▶ What needs to be done
Reproduce, word for word, the material from the line containing "[Follow me on Spotify] (545, 43)" down to the line containing "Noticias (523, 87)", including both of those lines.

▶ Raw data
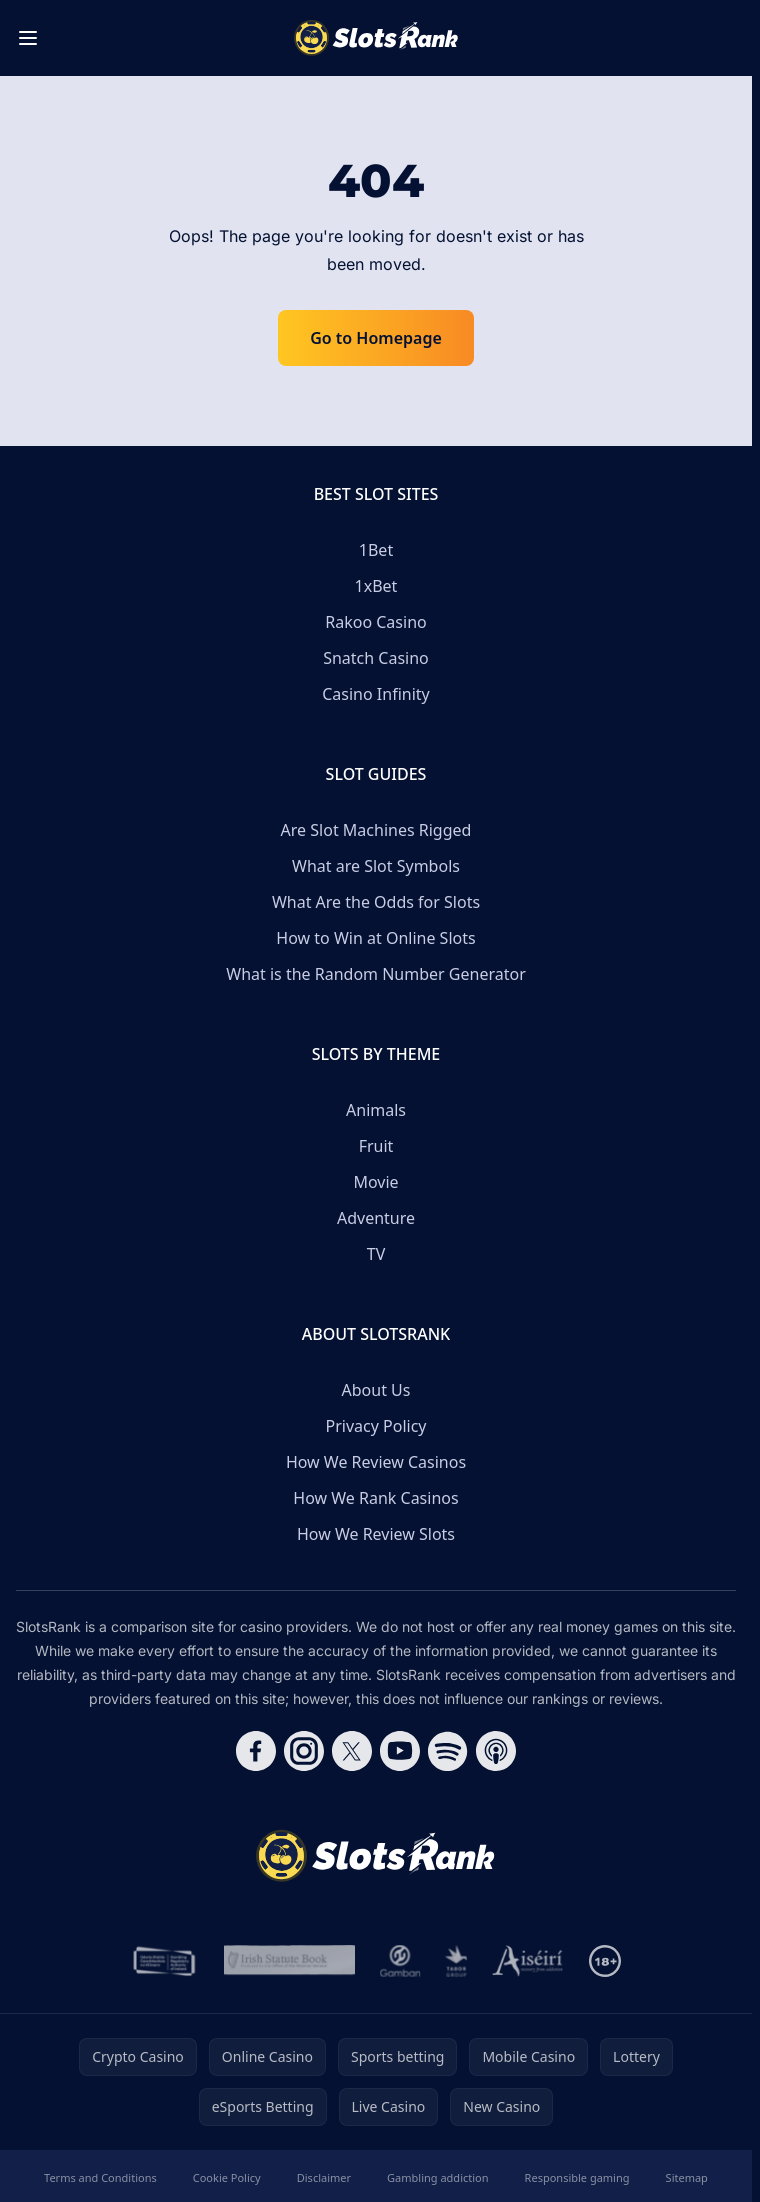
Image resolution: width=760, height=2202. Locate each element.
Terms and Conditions (100, 2177)
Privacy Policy (376, 1426)
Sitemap (687, 2177)
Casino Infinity (376, 694)
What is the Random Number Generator (376, 974)
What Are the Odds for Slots (376, 902)
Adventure (376, 1218)
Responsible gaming (577, 2177)
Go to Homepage (376, 338)
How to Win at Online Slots (375, 938)
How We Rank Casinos (375, 1498)
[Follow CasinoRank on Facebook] (256, 1751)
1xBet (376, 586)
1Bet (376, 550)
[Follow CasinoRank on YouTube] (400, 1751)
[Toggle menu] (28, 38)
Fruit (376, 1146)
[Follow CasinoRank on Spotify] (448, 1751)
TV (376, 1254)
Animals (376, 1110)
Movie (375, 1182)
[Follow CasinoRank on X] (352, 1751)
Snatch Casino (376, 658)
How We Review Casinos (376, 1462)
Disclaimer (324, 2177)
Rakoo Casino (375, 622)
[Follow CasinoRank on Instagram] (304, 1751)
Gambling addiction (437, 2177)
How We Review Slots (376, 1534)
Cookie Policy (227, 2177)
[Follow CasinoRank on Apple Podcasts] (496, 1751)
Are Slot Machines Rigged (376, 830)
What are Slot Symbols (376, 866)
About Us (376, 1390)
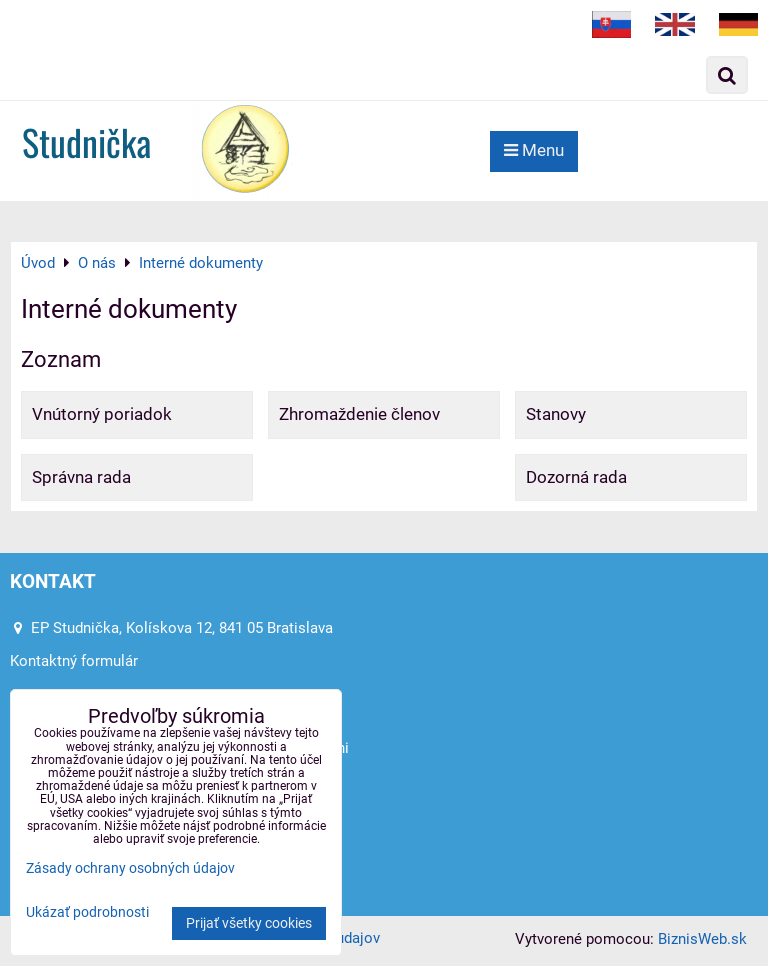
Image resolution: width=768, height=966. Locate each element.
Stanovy (556, 414)
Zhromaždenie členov (359, 414)
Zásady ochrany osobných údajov (130, 868)
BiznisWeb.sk (702, 939)
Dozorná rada (576, 477)
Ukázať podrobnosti (87, 913)
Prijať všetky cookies (249, 923)
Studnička (86, 141)
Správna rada (81, 477)
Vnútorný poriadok (102, 414)
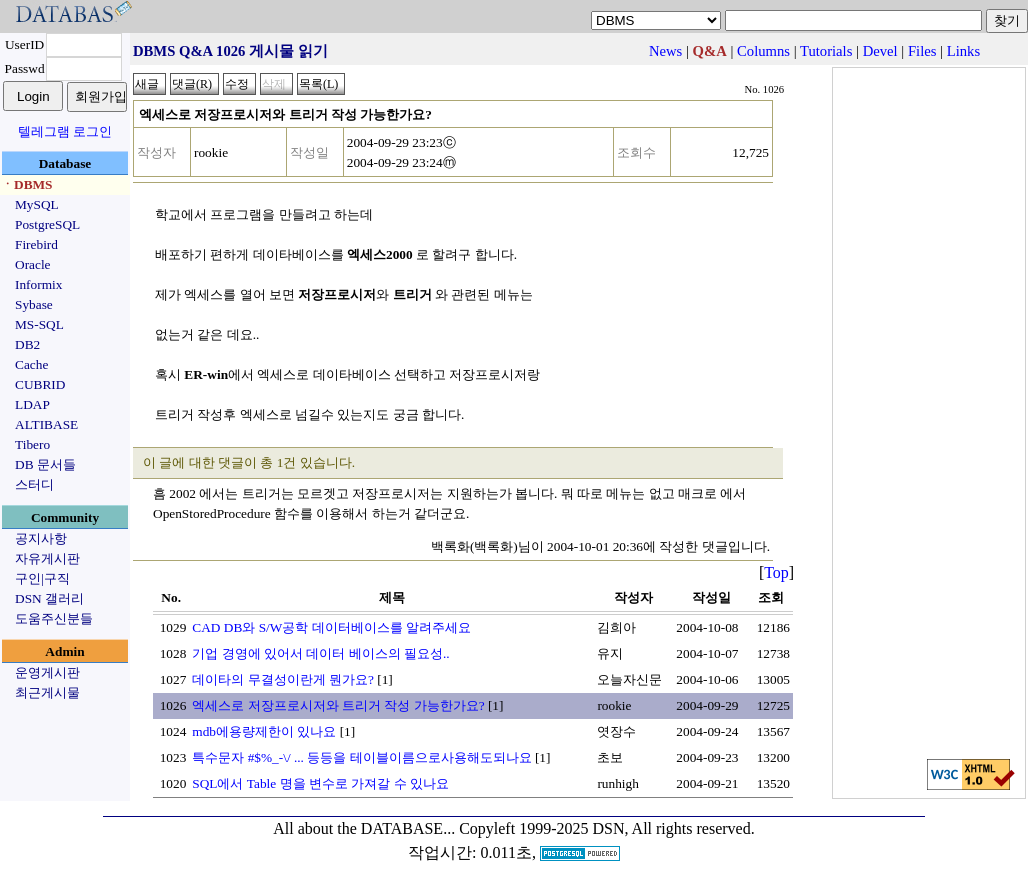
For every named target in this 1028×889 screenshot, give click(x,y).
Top (776, 572)
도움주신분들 (54, 618)
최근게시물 (47, 692)
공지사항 (41, 538)
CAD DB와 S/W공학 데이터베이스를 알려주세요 (331, 627)
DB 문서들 (45, 464)
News (665, 51)
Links (963, 51)
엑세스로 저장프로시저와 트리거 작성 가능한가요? (338, 705)
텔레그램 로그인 (65, 131)
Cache (31, 364)
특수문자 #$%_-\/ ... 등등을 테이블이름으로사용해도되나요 (361, 757)
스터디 (34, 484)
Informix (38, 284)
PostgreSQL (47, 224)
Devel (880, 51)
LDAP (32, 404)
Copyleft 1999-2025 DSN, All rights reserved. (607, 828)
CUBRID (40, 384)
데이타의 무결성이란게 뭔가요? (283, 679)
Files (922, 51)
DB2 (27, 344)
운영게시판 (47, 672)
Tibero (32, 444)
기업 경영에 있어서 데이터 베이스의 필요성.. (320, 653)
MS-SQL (39, 324)
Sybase (34, 304)
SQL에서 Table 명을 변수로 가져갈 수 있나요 (320, 783)
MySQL (37, 204)
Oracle (33, 264)
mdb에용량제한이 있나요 (264, 731)
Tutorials (826, 51)
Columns (763, 51)
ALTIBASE (46, 424)
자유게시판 (47, 558)
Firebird (36, 244)
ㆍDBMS (27, 184)
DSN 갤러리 (49, 598)
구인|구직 (42, 578)
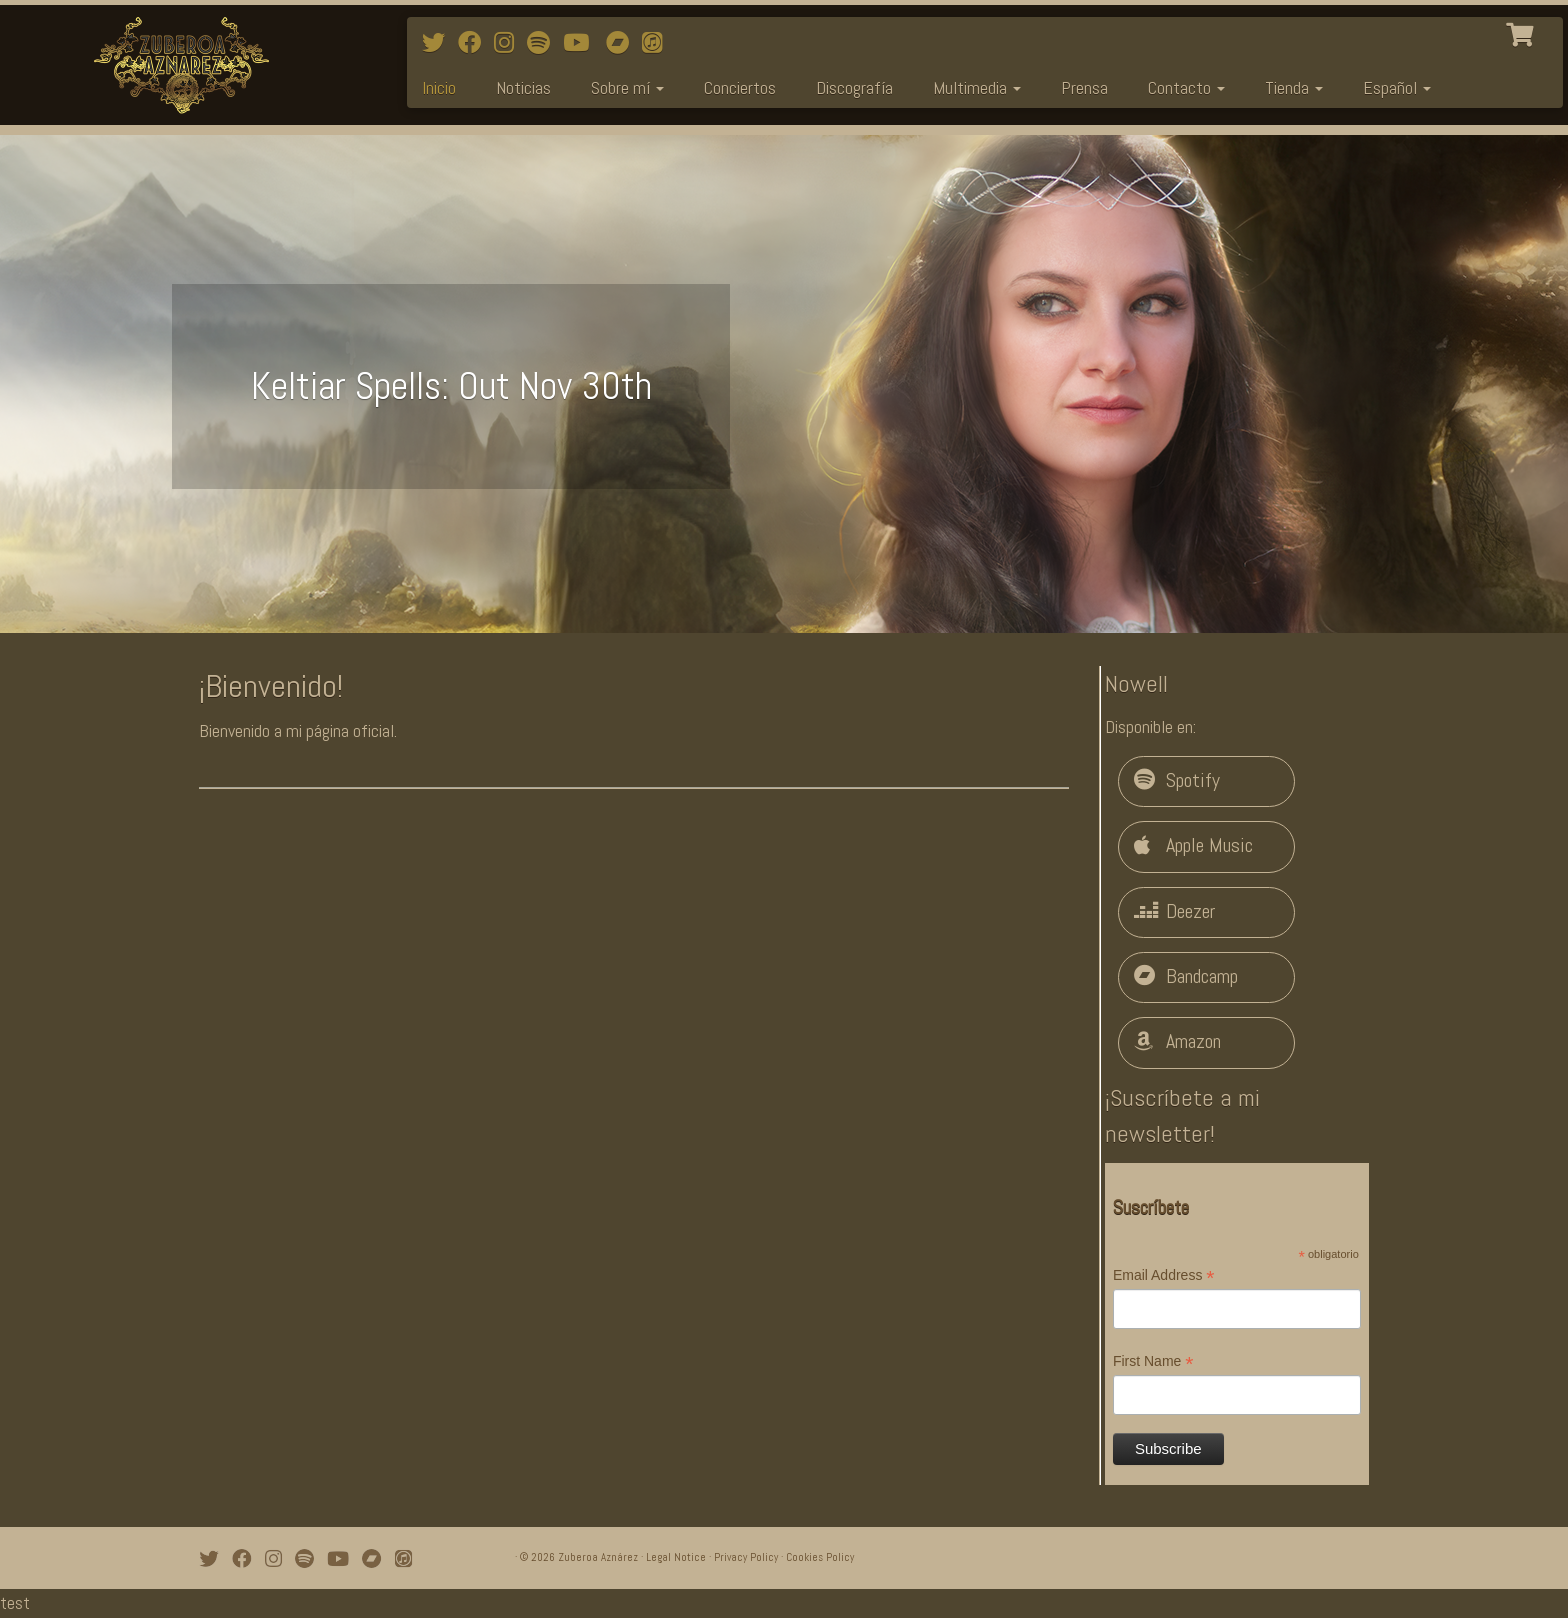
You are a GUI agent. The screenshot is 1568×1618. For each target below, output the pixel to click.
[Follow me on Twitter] (440, 43)
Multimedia (977, 87)
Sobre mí (627, 87)
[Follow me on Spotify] (545, 43)
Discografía (854, 87)
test (15, 1602)
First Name (1153, 1362)
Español (1397, 87)
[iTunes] (658, 43)
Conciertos (740, 87)
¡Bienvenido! (271, 686)
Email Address (1164, 1276)
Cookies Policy (820, 1557)
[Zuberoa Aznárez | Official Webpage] (181, 65)
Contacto (1186, 87)
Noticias (523, 87)
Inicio (439, 87)
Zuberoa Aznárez (598, 1557)
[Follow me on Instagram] (510, 43)
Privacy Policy (746, 1557)
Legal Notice (676, 1557)
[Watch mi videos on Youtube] (582, 43)
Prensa (1084, 87)
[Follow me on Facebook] (476, 43)
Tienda (1294, 87)
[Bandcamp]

▶ Correct result
[Follow me on Spotify] (545, 43)
Discografía (854, 87)
test (15, 1602)
First Name (1153, 1362)
Español (1397, 87)
[iTunes] (658, 43)
Conciertos (740, 87)
¡Bienvenido! (271, 686)
Email Address (1164, 1276)
Cookies Policy (820, 1557)
[Zuberoa Aznárez | Official Webpage] (181, 65)
Contacto (1186, 87)
Noticias (523, 87)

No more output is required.